Quelques jours ensuite, je ne saurais dire pourquoi ni comment mais je pu en reconnaitre d'autres déambulant dans le marché d'Acra, e fondant dans la masse humaine avec agilité et grâce comme s'ils étaient des hommes. Comme s'il vivaient. Comme s'il ressentaient. Comme s'il respiraient...

Par peur de me retrouver à leurs merci, horrifié, chamboulé, scarifié, traumatisé, déchiré, je m'enferma dans une petite bâtisse inhabitée non loin du marché, me contentant du peu.

Je ressentie alors leurs appel. Il m'ordonnait de les rejoindre là ou tout a commencé dans la foret d'Oris, lieu de leurs réveils.

J'ai longtemps affronter pour ne pas céder à leurs appels.

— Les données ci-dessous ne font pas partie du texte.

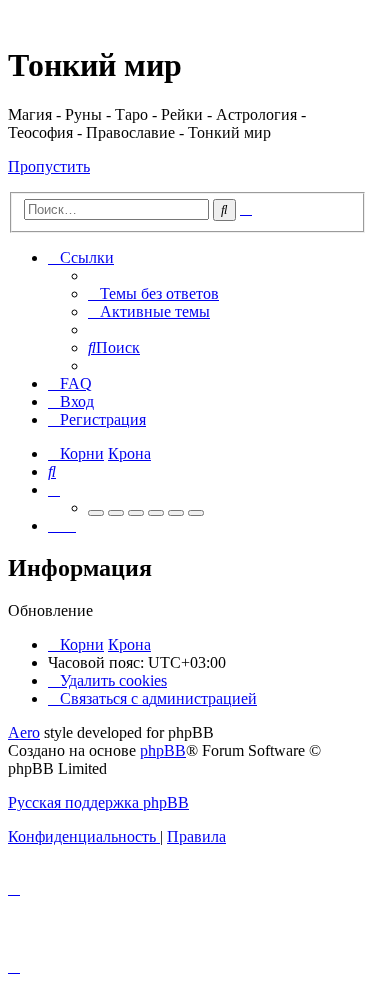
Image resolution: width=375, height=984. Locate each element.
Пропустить (49, 166)
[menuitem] (153, 293)
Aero (24, 732)
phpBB (163, 750)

Mais je sais qu'il ne me reste plus longtemps.

Alors me voici à le remettre sur papier, que cela puisse amener la vérité à d'autres âmes honnêtes et sincères, le témoignage de ma découverte. De ce nouveau combat que nous devons mener. De l'invasion d'un plus grand mal que ce que nous pourrions nous imaginer.

Ils se sont réveillés et ont soif de vengeance. La fin est proche.

Ma fin est proche car un jour comme par magie , j'ai arrêté d'avoir peur, j'ai arrêté de souffrir, j'ai arrêté de pleurer.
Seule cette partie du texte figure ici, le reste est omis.